We have a similar blindness today, because we just cannot imagine a world in which our sense of identity and community truly cohabitates the real and virtual realms. We know that the higher we climb, the thinner the air, but we haven't experienced it - we're not even at digital base camp.

Looking forward, I see five forces of change that come from the digital age and will affect the planet profoundly: 1) global imperatives, 2) size polarities, 3) redefined time, 4) egalitarian energy, and 5) meaningless territory.

Being global
As humans, we tend to be suspicious of those who do not look like us, dress like us, or act like us, because our immediate field of vision includes people more or less like us. In the future, communities formed by ideas will be as strong as those formed by the forces of physical proximity. Kids will not know the meaning of nationalism.

Nations, as we know them today, will erode because they are neither big enough to be global nor small enough to be local. The evolutionary life of the nation-state will turn out to be far shorter than that of the pterodactyl. Local governance will abound. A united planet is certain, but when is not.

Being big and small
All things digital get bigger and smaller at the same time - most things in the middle fall out. We'll see a rise in huge corporations, airplanes, hotels, and newspaper chains in parallel with growth in mom-and-pop companies, private planes, homespun inns, and newsletters written about interests most of us did not even know humans have.

The only value in being big in any corporate sense will be the ability to lose billions of dollars before making them.

Being prime
Prime time will be my time. We'll all live very asynchronous lives, in far less lockstep obedience to each other.
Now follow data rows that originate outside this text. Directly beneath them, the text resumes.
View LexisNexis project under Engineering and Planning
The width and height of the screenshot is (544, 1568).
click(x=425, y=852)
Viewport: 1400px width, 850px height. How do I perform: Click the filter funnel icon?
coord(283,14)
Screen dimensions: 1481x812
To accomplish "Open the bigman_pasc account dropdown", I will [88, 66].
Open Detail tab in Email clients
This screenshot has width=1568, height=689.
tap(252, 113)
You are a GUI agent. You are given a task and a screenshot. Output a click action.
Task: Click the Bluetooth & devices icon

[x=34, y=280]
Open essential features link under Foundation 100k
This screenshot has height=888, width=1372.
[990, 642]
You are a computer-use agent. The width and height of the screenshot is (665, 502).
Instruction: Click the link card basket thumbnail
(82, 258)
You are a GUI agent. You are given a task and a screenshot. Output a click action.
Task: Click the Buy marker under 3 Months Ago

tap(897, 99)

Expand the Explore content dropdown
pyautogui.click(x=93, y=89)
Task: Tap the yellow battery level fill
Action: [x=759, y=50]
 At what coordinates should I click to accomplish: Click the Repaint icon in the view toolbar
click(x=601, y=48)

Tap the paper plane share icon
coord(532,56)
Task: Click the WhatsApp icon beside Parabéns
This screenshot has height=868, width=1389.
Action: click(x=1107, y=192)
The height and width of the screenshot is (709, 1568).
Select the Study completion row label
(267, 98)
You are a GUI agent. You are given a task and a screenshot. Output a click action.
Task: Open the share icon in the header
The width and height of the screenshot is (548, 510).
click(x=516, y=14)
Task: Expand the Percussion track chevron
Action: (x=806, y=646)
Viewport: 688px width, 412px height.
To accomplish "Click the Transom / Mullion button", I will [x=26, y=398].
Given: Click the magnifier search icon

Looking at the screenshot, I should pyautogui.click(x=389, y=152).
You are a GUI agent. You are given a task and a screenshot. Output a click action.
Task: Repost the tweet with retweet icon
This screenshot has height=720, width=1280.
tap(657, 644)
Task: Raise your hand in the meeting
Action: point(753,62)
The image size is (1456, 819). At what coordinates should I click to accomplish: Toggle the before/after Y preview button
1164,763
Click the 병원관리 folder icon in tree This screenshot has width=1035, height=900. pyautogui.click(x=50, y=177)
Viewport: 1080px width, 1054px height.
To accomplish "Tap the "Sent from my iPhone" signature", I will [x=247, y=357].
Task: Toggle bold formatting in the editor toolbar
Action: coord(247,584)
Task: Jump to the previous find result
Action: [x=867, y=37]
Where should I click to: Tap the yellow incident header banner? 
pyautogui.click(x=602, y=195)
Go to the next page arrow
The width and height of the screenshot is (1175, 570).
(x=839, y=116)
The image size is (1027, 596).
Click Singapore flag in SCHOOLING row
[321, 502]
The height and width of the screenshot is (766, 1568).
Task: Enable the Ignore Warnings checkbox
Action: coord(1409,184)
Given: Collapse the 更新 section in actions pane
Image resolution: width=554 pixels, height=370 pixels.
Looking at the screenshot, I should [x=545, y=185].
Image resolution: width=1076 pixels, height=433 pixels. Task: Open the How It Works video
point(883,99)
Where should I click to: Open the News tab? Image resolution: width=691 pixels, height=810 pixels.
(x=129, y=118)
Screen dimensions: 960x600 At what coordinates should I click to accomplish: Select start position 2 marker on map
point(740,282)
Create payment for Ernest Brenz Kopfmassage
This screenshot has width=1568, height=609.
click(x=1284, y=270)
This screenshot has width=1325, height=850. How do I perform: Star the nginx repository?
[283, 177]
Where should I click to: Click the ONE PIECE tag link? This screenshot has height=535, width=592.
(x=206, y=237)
Any store that is not open 24 hours will be noncompetitive. The idea that we collectively rush off to watch a television program at 9:00 p.m. will be nothing less than goofy. It will make sense only for sporting events and election results - and that is only because people are betting.

The true luxury in life is to not set an alarm clock and to stay in pajamas as long as you like. From this follows a complete renaissance of rural living. In the distant future, the need for cities will disappear.

Being equal
The caste system is an artifact of the world of atoms. Even dogs seem to know that on the Net.

Childhood and old age will be redefined. Children will become more active players, learning by doing and teaching, not just being seen and not heard. Retirement will disappear as a concept, and productive lives will be increased by all measures, most important those of self. Your achievements and contributions will come from their own value.

Being unterritorial
Sovereignty is about land. A lot of killing goes on for reasons that do not make sense in a world where landlords will be far less important than webmasters. We'll be drawing our lines in cyberspace, not in the sand. Already today, belonging to a digital culture binds people more strongly than the territorial adhesives of geography - if all parties are truly digital.

Ask yourself about the basics, about water, air, and fire. Remember the game 20 Questions? You begin by giving a hint as to whether you are thinking of an animal, a vegetable, or a mineral. OK. I am thinking of none of them. I am thinking of 100111100010110001.

Next: After six years of writing the back page, I have decided it is time to pass this prime real estate on to someone else, before I find myself on the wrong side of the Wired/Tired equation. I won't be gone too far and will appear at times in this and other parts of the magazine. Promise.